• **INSTRUCTION 1**
Answer each question from the guidance on nonprofit election activity.
(a) What must be used to select the areas where jointly conducted voter education and registration take place?
(b) Does the IRS require opposing candidates to accept an invitation to a comparable event?
(c) What factors does the IRS consider in judging whether an event was "comparable"?
• **INSTRUCTION 2**
In one to three sentences, explain why, according to the guidance on nonprofit election activity, the organization may not freely share the voter registration lists or other data it collects with partisan organizations.
• **INSTRUCTION 3**
Proceed with the guidance on nonprofit election activity, beginning right after its final sentence.

• **EXTRACT PROVIDED**
....................

A 501©(3) may engage in voter education and registration with a 501©(4) or union so long as the activities are conducted in a strictly nonpartisan manner. All of the group’s joint written materials and oral communications must be nonpartisan. No partisan literature or communications may be distributed by any of the participating groups as part of the joint activity. In addition, the areas selected for conducting the activities must be determined using nonpartisan criteria. While participating 501©(4)s and unions may continue to engage in their own partisan activities, these must remain completely separate from their nonpartisan activities conducted jointly with a 501©(3).

A 501©(3) may not freely share the voter registration lists or other data it collects during these activities with partisan organizations, because this data was collected with 501©(3) resources. A 501©(3) may accept lists from 501©(4)s or unions to conduct its nonpartisan activities. There may not be, however, a requirement or understanding that the 501©(3) will use that information to further the partisan activities of the 501©(4) or union.

 

Q: Can we invite a legislator who is running for re-election to one of our events?

A: A 501©(3) may sponsor an appearance by a candidate or public official in some instances, but should proceed cautiously. The IRS will look at “all the facts and circumstances” to determine whether the organization is supporting or opposing a candidate. The initial question is whether the 501©(3) invited the person as a candidate or in some other capacity.

If the candidate were invited to appear as a candidate, the 501©(3) must take steps to ensure that it indicates no support of or opposition to the candidate at the event. No candidate or partisan fundraising should occur at the event, and all opposing candidates should be given an equal opportunity to participate, at either the same event or a comparable one. The IRS does not require that the opportunity be accepted by any of the other candidates, but the group should issue them a specific invitation to the same or comparable event. The IRS will evaluate whether an event was “comparable” based on all the facts and circumstances, including its time and place, expected audience, and attractiveness of venue. Note that federal election law may prohibit such an invitation in the case of federal candidates.

....................

• **MATERIAL SHOWN**
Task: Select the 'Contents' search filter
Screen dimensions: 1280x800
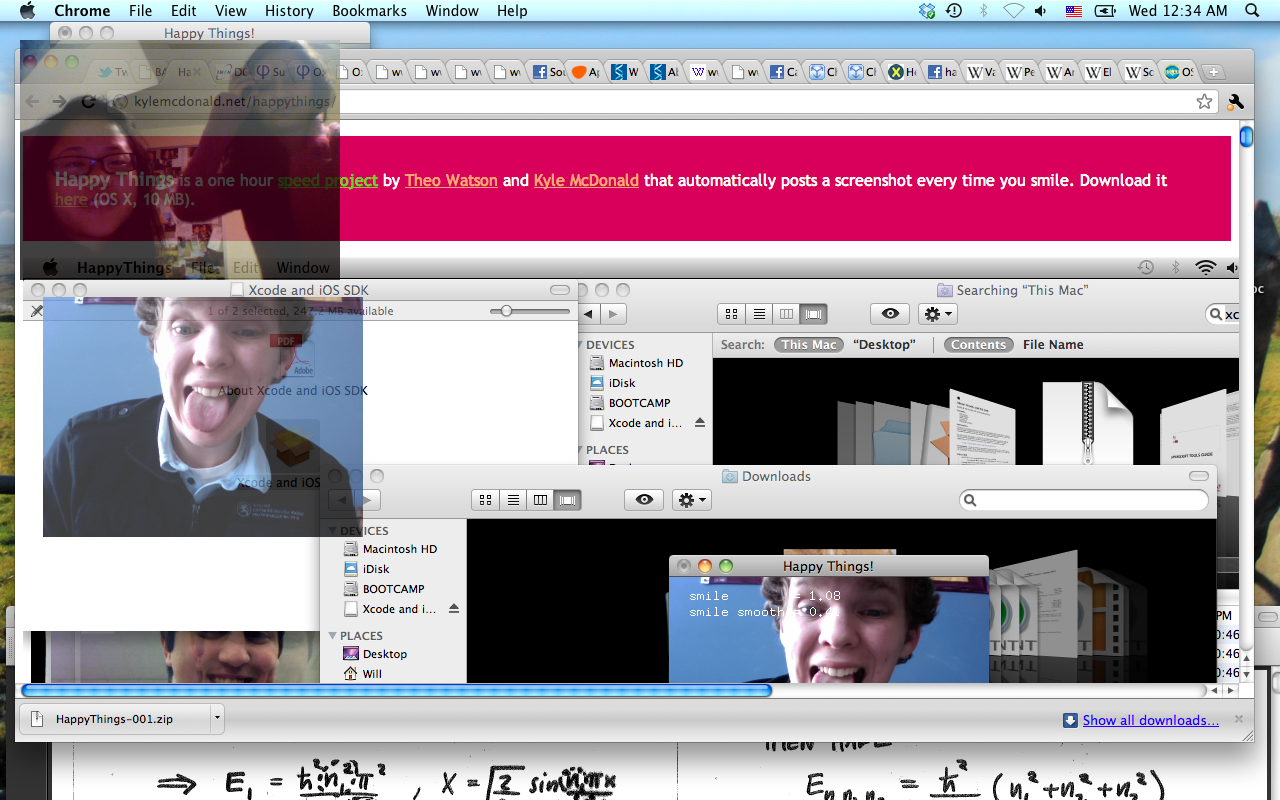Action: tap(978, 345)
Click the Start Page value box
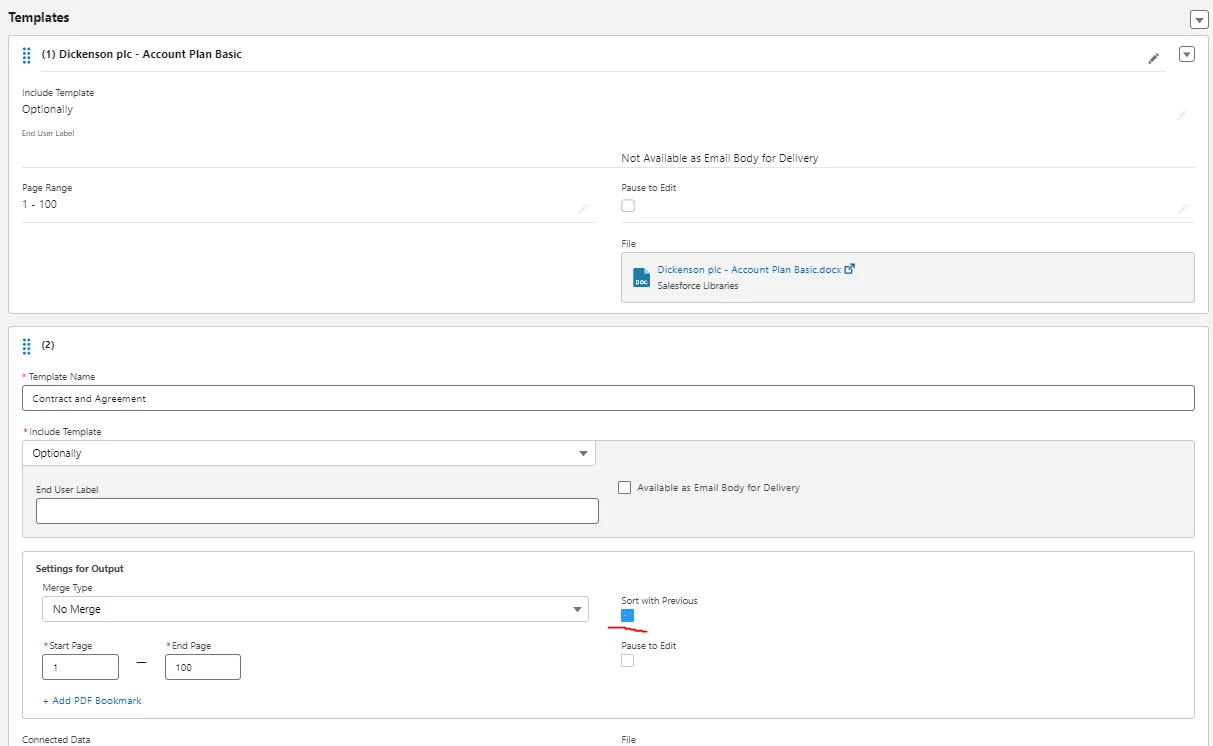This screenshot has height=746, width=1213. [x=80, y=667]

....................

• **EXERCISE RESULT 1**
(a) The areas must be selected using nonpartisan criteria.
(b) No. The IRS does not require any of the other candidates to accept, but the group should send them a specific invitation to the same or a comparable event.
(c) The IRS looks at all the facts and circumstances, including the event's time and place, its expected audience, and the attractiveness of the venue.

• **EXERCISE RESULT 2**
The organization may not freely share this data because it was collected with the organization's own resources. Those resources cannot be used to benefit partisan organizations.

• **EXERCISE RESULT 3**
 

 

If the group invited the person in a capacity other than as a candidate, it does not have to invite the opposition, but it should document the reason for the invitation other than his or her candidacy and do everything it can to make sure that the event does not turn into a campaign appearance. This includes strictly avoiding any mention of the guest’s candidacy or the election in connection with the event. The group also should resist working with the candidate’s campaign staff on organizing the event because the campaign’s job is to turn the event into a campaigning opportunity for its candidate. It is a good idea to send a letter to the speaker, telling her of the organization’s inability to support or oppose candidates and the need to keep the event nonpartisan, and asking her not to mention her candidacy. The organization also should include a nonpartisan disclaimer on written materials and announce it during the event. If, despite the 501©(3)’s best efforts, the candidate does something unexpected to promote her election, or if the press interprets the event as a partisan one, then the IRS would likely not consider this to be the group’s fault. If, however, an invited candidate promotes an event as a candidate campaign event, the charity should consider cancelling the event.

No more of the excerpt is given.